Steve Mazurak

Profile
- Position: Wide receiver

Personal information
- Born: May 25, 1951 (age 74)
- Height: 6 ft 2 in (1.88 m)
- Weight: 195 lb (88 kg)

Career history
- 1973–1980: Saskatchewan Roughriders

= Steve Mazurak =

Steve Mazurak (born May 25, 1951) is a retired Canadian football player who played for the Saskatchewan Roughriders of the Canadian Football League (CFL). He played Junior Baseball for the Regina Maroons playing in two Canadian Championships (1971 and 1972). He also played Junior Football for the Regina Rams and played in two Canadian Championships (1971-1972) winning in 1971. He went on to play for the Saskatchewan Roughriders from 1973-1980. Following his career with the Roughriders he was hired by his former teammate George Reed, President of the Canadian Football League Players Association as the first ever full time Executive Director of the Players Association.

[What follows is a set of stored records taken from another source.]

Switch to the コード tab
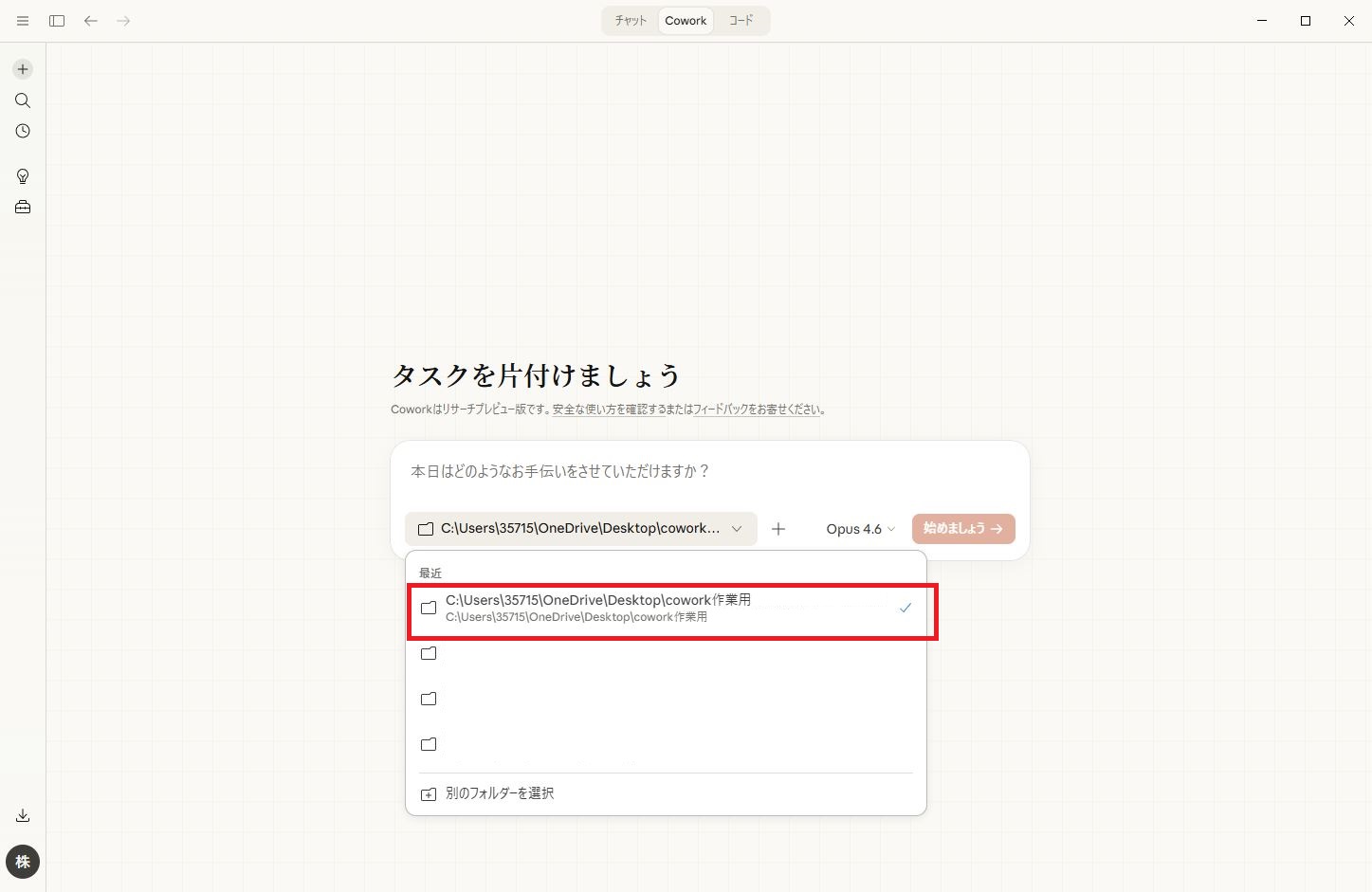 pyautogui.click(x=741, y=21)
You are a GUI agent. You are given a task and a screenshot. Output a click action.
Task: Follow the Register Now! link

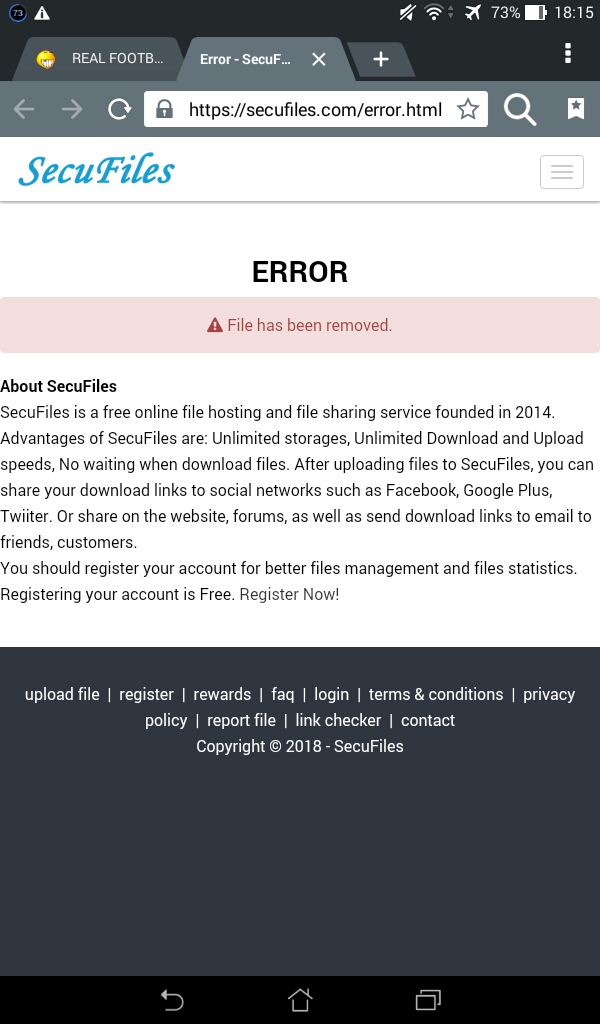tap(289, 594)
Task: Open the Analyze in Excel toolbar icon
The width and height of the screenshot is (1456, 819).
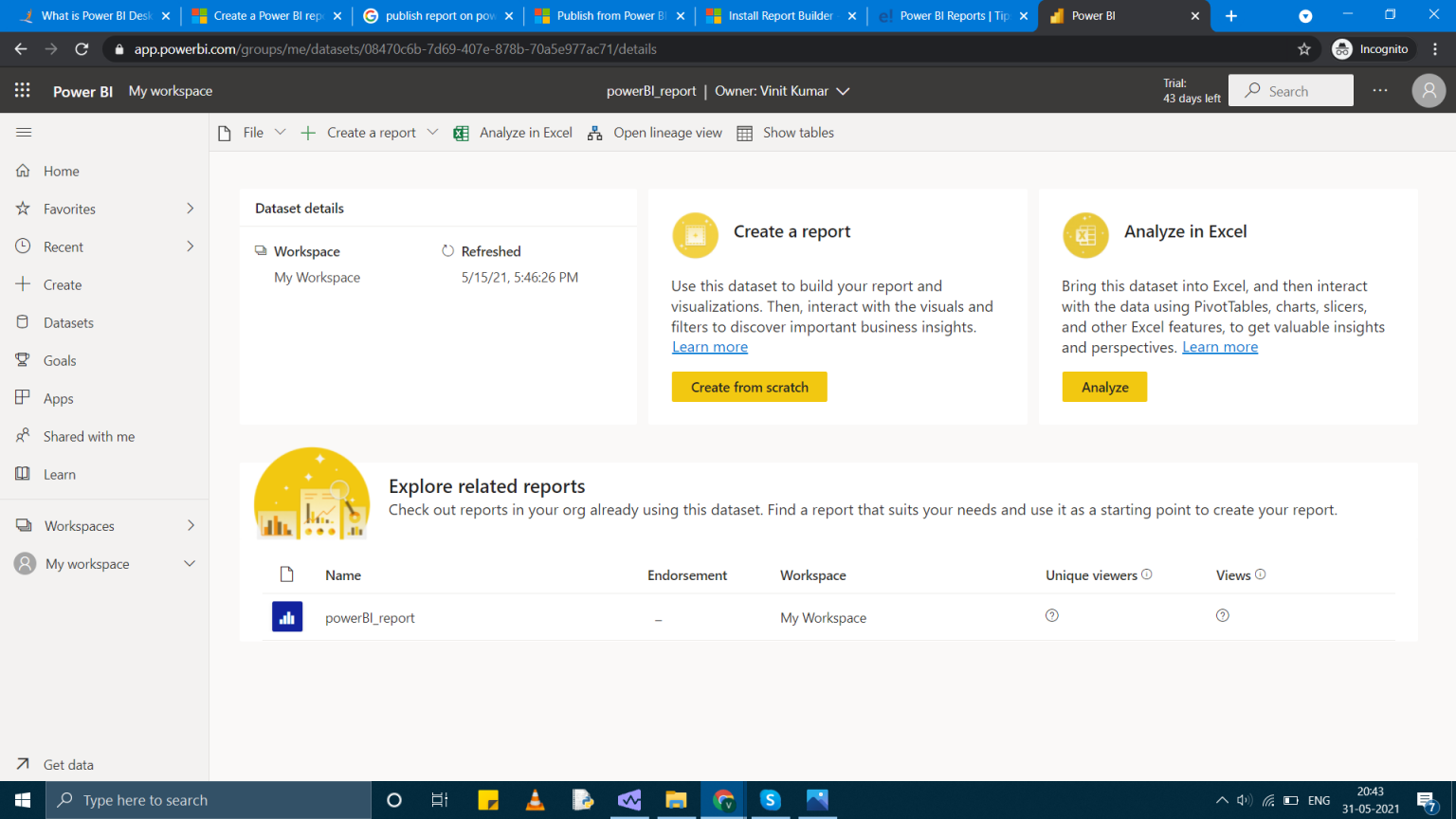Action: click(462, 133)
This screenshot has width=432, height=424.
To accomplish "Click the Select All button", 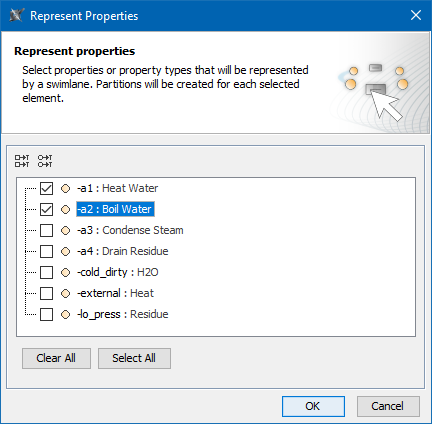I will pos(134,358).
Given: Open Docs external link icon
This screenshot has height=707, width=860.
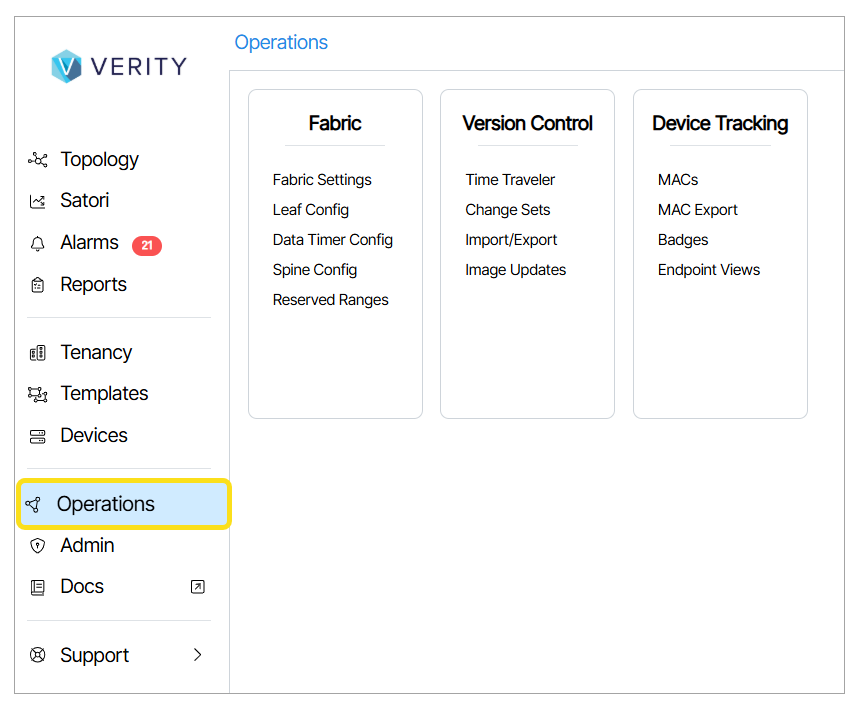Looking at the screenshot, I should click(197, 587).
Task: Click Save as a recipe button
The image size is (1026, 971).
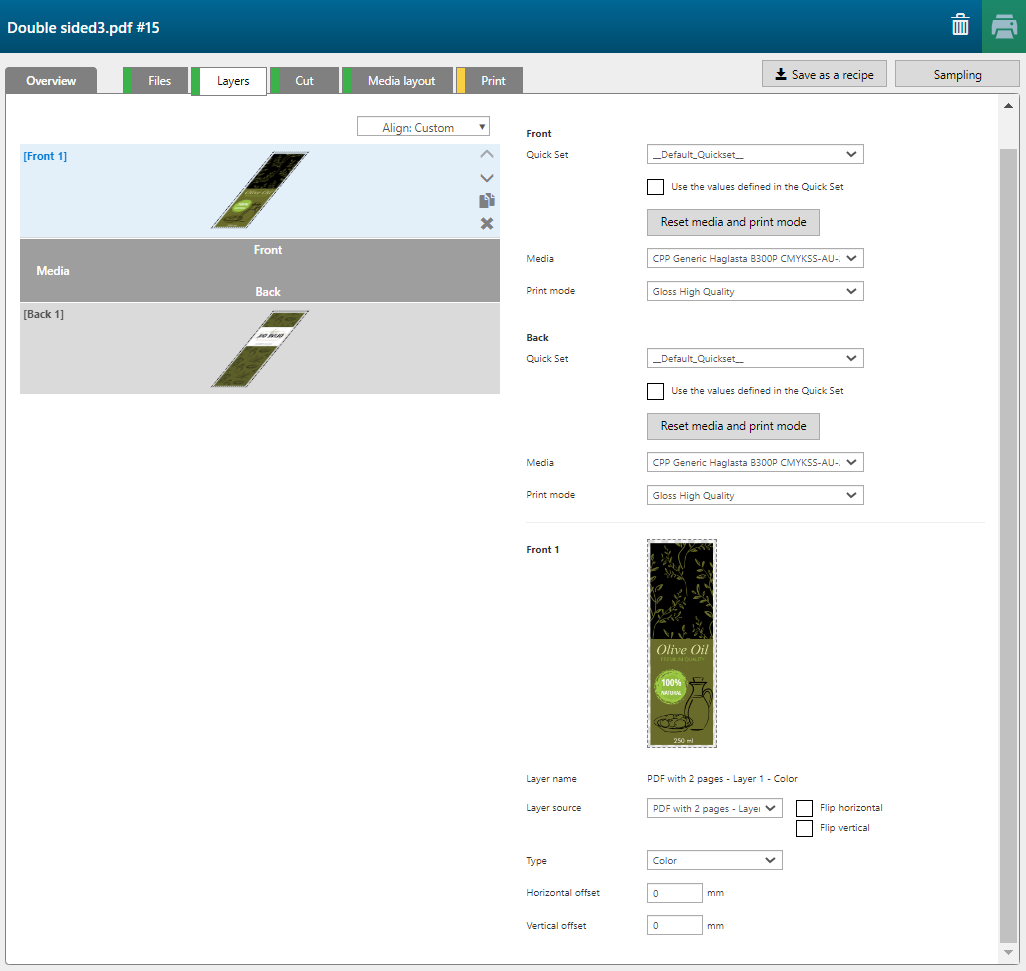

He assisted in negotiating two collective bargaining agreements for the CFLPA and was instrumental in establishing the first ever Career Counseling Program for its members.
Following his five year career with the CFLPA he spent 2 years working with the SaskSport/Lotteries ‘Sask First’ Canada Games High Performance Program as Director Communications.
He left SaskSport in 1989 to lead the Saskatchewan Rogers Cantel business development team in the new world of wireless cellular communications. As a sales leader DSM (Saskatchewan) and later Director Sales and interim Vice President Cantel MidWest (Winnipeg) he finished his wireless career as Owner Operator of Ci Wireless for AT&T Allstream.
In 2005 he left his Winnipeg business and moved back to his Regina roots to work for his Roughriders and incoming President and CEO Jim Hopson.

In 2018, Steve retired after a thirteen year career as a senior executive with the Riders. Steve and his friend Jim Hopson enjoyed many successes with the Roughriders. Steve and his wife Heather were married in 1973 and reside in Regina.